# TASK BRIEF:
Put the lines from the start through the line containing "coord(22,204)" into a Markdown table with the columns Row and Line, numbering the rows and leaving out blank lines.

# Stored data entries:
==============================

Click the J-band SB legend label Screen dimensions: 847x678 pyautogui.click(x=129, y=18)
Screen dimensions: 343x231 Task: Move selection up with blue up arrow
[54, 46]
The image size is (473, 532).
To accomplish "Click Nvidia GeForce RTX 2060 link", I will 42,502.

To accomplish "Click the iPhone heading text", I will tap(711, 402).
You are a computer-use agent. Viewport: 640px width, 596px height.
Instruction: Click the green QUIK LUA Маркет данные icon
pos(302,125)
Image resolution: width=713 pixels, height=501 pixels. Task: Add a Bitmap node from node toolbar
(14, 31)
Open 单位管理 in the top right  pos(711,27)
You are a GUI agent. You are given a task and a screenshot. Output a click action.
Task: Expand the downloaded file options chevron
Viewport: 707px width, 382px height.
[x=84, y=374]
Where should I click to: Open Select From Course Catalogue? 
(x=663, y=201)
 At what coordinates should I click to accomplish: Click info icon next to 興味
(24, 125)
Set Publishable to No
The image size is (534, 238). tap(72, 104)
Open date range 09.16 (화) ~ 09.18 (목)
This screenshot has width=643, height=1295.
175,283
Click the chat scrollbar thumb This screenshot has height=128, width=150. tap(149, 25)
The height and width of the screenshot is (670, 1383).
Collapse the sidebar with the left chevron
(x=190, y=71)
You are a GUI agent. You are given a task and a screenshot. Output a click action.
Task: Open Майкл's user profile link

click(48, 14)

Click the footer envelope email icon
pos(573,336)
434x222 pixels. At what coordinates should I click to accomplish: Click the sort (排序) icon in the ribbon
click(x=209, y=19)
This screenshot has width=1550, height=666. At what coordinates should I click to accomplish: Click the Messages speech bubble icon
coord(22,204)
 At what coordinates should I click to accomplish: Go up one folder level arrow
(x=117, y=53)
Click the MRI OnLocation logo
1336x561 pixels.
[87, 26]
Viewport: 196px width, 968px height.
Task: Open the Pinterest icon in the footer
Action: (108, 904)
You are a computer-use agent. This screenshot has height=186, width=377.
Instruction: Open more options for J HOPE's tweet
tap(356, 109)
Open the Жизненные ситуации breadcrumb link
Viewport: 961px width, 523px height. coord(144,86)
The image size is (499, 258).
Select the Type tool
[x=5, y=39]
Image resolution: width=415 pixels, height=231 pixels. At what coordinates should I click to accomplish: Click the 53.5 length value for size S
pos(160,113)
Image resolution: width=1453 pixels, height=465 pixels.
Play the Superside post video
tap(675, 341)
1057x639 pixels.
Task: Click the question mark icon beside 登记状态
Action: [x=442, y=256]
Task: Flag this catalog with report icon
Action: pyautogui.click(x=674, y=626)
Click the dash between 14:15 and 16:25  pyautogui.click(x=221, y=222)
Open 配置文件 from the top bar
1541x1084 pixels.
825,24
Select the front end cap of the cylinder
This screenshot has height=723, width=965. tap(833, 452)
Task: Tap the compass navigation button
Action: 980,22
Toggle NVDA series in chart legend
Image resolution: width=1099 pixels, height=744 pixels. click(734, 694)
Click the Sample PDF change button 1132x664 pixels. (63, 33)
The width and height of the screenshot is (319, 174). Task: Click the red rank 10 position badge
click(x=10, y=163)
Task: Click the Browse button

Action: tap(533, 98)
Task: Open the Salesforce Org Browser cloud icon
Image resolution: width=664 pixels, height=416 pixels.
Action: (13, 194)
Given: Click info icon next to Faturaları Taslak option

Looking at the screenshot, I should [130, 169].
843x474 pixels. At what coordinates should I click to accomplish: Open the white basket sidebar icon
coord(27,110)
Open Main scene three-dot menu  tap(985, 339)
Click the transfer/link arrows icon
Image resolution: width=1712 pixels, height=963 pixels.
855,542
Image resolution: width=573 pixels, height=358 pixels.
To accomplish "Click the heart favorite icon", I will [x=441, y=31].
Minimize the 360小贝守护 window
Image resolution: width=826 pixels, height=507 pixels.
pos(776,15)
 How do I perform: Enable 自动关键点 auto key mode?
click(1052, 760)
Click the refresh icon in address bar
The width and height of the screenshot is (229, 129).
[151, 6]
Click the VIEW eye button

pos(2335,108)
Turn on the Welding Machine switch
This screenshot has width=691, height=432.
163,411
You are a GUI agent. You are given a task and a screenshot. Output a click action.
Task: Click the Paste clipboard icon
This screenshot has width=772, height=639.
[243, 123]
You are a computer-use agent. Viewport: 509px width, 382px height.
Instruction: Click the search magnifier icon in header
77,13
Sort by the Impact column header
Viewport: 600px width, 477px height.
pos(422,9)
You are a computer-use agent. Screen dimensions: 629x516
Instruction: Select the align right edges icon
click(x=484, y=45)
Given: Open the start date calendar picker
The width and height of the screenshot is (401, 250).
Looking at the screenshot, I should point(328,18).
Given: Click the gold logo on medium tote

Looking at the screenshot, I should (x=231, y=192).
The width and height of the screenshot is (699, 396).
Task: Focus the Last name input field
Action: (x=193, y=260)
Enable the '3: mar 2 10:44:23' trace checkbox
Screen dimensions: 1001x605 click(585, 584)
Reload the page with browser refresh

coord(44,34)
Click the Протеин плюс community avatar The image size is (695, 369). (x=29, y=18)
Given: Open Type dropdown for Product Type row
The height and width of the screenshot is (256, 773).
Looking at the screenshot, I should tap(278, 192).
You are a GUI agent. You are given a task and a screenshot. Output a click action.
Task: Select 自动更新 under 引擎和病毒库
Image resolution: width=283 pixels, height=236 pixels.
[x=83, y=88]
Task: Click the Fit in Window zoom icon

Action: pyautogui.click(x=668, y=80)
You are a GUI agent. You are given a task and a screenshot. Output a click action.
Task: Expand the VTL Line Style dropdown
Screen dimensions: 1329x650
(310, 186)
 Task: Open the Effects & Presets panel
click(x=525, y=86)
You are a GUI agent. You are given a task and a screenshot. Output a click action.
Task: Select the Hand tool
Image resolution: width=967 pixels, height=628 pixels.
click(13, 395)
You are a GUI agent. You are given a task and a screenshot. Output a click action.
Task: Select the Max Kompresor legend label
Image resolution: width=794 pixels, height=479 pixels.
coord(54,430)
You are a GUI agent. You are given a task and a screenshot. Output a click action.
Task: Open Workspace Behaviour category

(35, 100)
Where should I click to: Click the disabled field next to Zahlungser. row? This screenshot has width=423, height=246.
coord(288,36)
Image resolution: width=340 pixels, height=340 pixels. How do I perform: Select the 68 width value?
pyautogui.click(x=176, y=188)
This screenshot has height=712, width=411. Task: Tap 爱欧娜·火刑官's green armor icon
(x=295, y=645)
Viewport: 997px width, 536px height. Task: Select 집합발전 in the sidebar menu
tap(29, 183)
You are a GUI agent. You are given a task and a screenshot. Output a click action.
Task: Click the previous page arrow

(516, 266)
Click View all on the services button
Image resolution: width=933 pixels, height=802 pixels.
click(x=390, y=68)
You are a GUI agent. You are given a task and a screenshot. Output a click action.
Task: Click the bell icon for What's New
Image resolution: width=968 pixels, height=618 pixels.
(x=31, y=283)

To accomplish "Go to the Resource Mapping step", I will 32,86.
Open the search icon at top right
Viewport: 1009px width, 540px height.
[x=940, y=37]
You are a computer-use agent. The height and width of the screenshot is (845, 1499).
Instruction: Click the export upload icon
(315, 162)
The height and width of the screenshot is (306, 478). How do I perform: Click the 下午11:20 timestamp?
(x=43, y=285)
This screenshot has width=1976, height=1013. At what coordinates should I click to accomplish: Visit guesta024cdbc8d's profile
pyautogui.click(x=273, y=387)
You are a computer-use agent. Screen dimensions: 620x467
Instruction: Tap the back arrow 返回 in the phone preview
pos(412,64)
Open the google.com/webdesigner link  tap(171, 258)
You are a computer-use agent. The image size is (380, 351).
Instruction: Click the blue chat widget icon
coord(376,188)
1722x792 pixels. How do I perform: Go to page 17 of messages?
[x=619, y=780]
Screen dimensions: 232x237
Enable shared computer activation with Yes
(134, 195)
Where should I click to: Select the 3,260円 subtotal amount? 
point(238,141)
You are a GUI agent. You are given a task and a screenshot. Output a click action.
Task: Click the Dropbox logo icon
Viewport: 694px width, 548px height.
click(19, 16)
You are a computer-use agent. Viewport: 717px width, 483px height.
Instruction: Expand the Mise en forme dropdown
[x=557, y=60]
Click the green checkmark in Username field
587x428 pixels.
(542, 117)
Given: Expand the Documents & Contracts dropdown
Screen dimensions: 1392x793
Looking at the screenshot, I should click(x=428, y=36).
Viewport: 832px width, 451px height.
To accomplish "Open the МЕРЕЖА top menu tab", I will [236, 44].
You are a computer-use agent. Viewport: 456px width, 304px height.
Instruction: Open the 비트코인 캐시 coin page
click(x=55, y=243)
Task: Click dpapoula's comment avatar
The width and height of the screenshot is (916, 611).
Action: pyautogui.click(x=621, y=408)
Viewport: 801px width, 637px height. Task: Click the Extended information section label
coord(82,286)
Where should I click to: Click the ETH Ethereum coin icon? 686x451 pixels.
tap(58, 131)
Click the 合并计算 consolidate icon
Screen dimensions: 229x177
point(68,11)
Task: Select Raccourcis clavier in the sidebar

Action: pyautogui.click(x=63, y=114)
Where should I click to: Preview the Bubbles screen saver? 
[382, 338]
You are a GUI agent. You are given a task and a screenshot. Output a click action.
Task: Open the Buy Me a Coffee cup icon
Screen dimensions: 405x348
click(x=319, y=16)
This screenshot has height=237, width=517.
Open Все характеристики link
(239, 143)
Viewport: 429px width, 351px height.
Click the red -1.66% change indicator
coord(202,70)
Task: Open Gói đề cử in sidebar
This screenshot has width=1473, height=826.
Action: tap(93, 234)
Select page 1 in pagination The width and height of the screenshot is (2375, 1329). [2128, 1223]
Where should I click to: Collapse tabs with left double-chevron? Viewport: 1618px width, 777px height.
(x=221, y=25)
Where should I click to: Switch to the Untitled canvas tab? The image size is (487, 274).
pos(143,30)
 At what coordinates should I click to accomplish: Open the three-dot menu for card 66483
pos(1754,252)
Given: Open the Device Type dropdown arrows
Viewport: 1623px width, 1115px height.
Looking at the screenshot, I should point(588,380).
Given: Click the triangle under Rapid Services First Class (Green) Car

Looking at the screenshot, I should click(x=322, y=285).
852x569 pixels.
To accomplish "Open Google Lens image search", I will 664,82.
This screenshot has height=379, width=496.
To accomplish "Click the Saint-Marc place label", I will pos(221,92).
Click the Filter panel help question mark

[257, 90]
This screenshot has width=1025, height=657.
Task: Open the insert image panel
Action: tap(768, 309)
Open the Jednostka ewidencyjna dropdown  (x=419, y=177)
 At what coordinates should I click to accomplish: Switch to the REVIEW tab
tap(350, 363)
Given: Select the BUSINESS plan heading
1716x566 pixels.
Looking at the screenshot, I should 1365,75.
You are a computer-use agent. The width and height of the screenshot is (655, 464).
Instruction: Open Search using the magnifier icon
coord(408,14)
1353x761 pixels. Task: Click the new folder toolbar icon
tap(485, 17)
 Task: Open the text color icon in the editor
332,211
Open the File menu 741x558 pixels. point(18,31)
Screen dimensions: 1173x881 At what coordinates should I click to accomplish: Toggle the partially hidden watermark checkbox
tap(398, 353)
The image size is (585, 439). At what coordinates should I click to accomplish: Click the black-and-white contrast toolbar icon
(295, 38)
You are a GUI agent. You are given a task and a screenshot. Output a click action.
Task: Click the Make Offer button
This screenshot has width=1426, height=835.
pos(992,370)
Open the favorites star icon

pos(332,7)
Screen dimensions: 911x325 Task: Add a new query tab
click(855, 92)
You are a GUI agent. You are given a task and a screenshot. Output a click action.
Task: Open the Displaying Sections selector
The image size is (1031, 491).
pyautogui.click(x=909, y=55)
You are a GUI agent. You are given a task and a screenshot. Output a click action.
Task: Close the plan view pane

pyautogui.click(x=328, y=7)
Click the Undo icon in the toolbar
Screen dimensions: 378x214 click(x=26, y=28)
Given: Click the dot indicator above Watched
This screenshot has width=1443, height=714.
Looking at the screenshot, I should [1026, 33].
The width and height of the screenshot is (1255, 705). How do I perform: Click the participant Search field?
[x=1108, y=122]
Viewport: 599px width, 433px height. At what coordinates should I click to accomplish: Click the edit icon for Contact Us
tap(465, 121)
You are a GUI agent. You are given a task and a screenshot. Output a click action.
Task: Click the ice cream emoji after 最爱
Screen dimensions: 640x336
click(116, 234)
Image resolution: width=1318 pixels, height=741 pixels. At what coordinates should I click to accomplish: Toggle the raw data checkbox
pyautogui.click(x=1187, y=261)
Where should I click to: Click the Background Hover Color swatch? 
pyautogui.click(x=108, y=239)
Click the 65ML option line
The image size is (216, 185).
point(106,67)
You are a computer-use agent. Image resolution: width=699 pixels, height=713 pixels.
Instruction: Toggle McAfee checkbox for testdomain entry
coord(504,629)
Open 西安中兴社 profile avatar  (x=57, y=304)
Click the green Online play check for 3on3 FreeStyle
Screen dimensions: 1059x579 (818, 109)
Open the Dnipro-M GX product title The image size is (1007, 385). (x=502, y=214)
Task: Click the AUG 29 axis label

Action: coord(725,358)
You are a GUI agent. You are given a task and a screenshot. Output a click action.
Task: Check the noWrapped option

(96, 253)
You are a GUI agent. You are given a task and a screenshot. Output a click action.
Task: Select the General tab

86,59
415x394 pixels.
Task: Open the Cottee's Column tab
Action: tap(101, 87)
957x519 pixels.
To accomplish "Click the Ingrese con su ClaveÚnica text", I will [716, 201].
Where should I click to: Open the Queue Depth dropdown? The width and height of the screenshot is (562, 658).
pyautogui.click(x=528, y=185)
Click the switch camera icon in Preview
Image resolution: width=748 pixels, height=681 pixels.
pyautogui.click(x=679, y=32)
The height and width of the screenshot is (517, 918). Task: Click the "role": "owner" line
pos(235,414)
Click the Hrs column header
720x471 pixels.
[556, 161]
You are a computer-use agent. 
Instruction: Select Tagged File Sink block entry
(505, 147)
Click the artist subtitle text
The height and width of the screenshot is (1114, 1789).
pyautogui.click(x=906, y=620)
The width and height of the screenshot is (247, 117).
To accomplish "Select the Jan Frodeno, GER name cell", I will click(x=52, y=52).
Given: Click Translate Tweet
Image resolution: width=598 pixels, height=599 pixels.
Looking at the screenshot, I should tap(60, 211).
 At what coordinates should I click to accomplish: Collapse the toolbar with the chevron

==============================

# PROBLEM SOLUTION:
| Row | Line |
|---|---|
| 1 | Click the J-band SB legend label Screen dimensions: 847x678 pyautogui.click(x=129, y=18) |
| 2 | Screen dimensions: 343x231 Task: Move selection up with blue up arrow |
| 3 | [54, 46] |
| 4 | The image size is (473, 532). |
| 5 | To accomplish "Click Nvidia GeForce RTX 2060 link", I will 42,502. |
| 6 | To accomplish "Click the iPhone heading text", I will tap(711, 402). |
| 7 | You are a computer-use agent. Viewport: 640px width, 596px height. |
| 8 | Instruction: Click the green QUIK LUA Маркет данные icon |
| 9 | pos(302,125) |
| 10 | Image resolution: width=713 pixels, height=501 pixels. Task: Add a Bitmap node from node toolbar |
| 11 | (14, 31) |
| 12 | Open 单位管理 in the top right  pos(711,27) |
| 13 | You are a GUI agent. You are given a task and a screenshot. Output a click action. |
| 14 | Task: Expand the downloaded file options chevron |
| 15 | Viewport: 707px width, 382px height. |
| 16 | [x=84, y=374] |
| 17 | Where should I click to: Open Select From Course Catalogue?  |
| 18 | (x=663, y=201) |
| 19 |  At what coordinates should I click to accomplish: Click info icon next to 興味 |
| 20 | (24, 125) |
| 21 | Set Publishable to No |
| 22 | The image size is (534, 238). tap(72, 104) |
| 23 | Open date range 09.16 (화) ~ 09.18 (목) |
| 24 | This screenshot has width=643, height=1295. |
| 25 | 175,283 |
| 26 | Click the chat scrollbar thumb This screenshot has height=128, width=150. tap(149, 25) |
| 27 | The height and width of the screenshot is (670, 1383). |
| 28 | Collapse the sidebar with the left chevron |
| 29 | (x=190, y=71) |
| 30 | You are a GUI agent. You are given a task and a screenshot. Output a click action. |
| 31 | Task: Open Майкл's user profile link |
| 32 | click(48, 14) |
| 33 | Click the footer envelope email icon |
| 34 | pos(573,336) |
| 35 | 434x222 pixels. At what coordinates should I click to accomplish: Click the sort (排序) icon in the ribbon |
| 36 | click(x=209, y=19) |
| 37 | This screenshot has width=1550, height=666. At what coordinates should I click to accomplish: Click the Messages speech bubble icon |
| 38 | coord(22,204) |